The following example show a potential migration path to avoid inline JavaScript.
$GLOBALS['TYPO3_USER_SETTINGS'] = [
'columns' => [
'customButton' => [
'type' => 'button',
'onClick' => 'alert("clicked the button")',
'confirm' => true,
'confirmData' => [
'message' => 'Please confirm...',
'jsCodeAfterOk' => 'alert("confirmed the modal dialog")',
]
],
// ...
The above configuration can be replace by the the following.

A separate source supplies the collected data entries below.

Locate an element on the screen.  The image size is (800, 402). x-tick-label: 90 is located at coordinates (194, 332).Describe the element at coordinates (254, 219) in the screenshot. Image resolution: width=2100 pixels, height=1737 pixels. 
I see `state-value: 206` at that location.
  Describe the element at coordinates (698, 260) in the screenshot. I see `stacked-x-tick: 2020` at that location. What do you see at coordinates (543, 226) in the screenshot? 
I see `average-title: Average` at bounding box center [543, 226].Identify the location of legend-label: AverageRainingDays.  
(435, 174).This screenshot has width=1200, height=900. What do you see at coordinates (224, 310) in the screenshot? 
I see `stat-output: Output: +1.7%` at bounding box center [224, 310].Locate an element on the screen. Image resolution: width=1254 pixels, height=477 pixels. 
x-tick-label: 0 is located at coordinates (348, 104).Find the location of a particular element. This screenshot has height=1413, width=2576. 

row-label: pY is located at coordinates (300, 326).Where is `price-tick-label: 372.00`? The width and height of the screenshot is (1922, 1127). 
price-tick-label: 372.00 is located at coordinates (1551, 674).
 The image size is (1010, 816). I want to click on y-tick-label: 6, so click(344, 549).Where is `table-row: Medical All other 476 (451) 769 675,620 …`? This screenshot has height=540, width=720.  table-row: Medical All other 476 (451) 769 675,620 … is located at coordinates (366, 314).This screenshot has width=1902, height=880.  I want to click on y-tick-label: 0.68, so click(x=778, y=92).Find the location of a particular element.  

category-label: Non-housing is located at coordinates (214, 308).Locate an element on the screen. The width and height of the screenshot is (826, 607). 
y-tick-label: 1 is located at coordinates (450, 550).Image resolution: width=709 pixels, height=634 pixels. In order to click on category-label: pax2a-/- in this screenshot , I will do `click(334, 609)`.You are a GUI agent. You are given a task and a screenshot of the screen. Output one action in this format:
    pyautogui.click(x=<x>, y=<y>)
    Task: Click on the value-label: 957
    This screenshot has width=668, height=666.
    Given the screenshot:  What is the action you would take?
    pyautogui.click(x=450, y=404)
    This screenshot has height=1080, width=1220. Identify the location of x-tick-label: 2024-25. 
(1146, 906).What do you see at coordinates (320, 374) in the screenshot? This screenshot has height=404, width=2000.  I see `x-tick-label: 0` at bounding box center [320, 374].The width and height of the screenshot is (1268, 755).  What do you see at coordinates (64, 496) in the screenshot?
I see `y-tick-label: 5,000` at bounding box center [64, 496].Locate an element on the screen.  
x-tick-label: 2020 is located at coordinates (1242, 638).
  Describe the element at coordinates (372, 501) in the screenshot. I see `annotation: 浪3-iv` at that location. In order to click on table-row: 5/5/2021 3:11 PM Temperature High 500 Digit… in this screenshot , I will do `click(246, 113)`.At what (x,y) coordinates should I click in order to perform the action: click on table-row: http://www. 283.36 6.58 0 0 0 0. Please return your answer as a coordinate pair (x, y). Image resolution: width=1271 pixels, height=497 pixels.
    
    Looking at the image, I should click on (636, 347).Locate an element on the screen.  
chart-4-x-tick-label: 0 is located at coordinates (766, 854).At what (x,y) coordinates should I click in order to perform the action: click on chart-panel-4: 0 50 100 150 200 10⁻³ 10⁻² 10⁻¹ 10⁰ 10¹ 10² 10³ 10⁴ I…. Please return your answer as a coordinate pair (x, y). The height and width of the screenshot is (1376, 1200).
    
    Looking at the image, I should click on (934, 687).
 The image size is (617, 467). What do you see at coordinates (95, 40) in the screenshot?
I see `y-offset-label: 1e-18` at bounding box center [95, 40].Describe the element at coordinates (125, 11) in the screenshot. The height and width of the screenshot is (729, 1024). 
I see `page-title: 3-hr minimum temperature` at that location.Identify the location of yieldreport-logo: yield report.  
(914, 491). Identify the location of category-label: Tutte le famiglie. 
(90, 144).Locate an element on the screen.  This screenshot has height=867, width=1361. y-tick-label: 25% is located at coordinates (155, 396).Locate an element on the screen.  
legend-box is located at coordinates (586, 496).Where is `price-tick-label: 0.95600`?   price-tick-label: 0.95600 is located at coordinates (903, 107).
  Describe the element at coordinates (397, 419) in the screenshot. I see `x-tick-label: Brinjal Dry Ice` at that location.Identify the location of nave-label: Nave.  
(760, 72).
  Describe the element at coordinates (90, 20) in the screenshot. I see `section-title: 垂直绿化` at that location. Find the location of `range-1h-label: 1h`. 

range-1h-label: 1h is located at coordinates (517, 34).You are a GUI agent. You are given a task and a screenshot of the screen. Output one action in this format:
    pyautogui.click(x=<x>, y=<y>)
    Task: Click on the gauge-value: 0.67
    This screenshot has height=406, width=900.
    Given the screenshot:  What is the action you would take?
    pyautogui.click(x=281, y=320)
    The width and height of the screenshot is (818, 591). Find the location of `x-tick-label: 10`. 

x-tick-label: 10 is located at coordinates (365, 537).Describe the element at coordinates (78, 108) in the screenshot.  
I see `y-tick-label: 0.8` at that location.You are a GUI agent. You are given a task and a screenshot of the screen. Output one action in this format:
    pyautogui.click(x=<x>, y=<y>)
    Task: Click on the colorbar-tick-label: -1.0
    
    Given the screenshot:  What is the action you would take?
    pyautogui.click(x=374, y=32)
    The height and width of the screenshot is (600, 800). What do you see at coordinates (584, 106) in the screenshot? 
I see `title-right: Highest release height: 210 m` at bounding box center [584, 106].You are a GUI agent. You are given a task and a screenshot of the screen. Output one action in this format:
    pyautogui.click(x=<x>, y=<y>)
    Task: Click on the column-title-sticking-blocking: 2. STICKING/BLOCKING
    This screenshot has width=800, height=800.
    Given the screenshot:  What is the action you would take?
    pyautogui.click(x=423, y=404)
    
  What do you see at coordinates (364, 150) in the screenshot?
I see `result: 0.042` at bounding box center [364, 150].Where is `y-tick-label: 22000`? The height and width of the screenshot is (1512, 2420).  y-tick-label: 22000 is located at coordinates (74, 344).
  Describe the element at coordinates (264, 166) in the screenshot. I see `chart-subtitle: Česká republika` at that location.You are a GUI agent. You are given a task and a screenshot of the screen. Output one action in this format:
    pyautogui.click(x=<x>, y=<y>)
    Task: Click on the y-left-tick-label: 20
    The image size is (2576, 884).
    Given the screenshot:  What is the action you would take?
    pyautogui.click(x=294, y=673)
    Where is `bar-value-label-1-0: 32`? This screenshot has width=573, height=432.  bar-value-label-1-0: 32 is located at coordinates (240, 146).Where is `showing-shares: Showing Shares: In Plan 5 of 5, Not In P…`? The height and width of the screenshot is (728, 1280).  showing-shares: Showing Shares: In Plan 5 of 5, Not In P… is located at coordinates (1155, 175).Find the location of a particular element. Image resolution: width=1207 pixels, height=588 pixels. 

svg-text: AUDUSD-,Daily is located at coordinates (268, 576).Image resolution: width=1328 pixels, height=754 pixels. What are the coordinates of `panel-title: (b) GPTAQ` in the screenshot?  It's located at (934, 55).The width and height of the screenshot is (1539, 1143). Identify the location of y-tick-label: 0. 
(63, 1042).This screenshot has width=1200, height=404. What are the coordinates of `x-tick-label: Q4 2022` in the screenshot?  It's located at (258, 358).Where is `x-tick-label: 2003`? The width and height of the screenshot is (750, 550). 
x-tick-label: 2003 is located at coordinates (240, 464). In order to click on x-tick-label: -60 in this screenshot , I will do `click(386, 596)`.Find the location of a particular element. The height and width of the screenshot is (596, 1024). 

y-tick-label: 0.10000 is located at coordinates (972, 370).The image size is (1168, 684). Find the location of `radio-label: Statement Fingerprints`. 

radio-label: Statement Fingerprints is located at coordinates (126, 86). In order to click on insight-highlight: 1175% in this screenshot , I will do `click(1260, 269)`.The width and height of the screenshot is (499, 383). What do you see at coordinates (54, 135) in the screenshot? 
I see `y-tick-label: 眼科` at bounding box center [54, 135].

$GLOBALS['TYPO3_USER_SETTINGS'] = [
'columns' => [
'customButton' => [
'type' => 'button',
'clickData' => [
'eventName' => 'setup:customButton:clicked',
],
'confirm' => true,
'confirmData' => [
'message' => 'Please confirm...',
'eventName' => 'setup:customButton:confirmed',
]
],
// ...
Events declared in corresponding eventName
options have to be handled by
a custom static JavaScript module. Following snippets show the relevant parts:
document.querySelectorAll('[data-event-name]')
.forEach((element: HTMLElement) => {
element.addEventListener('setup:customButton:clicked', (evt: Event) => {
alert('clicked the button');
});
});
document.querySelectorAll('[data-event-name]')
.forEach((element: HTMLElement) => {
element.addEventListener('setup:customButton:confirmed', (evt: Event) => {
evt.detail.result && alert('confirmed the modal dialog');
});
});
PSR-14 event \TYPO3\CMS\Setup\Event\AddJavaScriptModulesEvent
can be used
to inject a JavaScript module to handle those custom JavaScript events.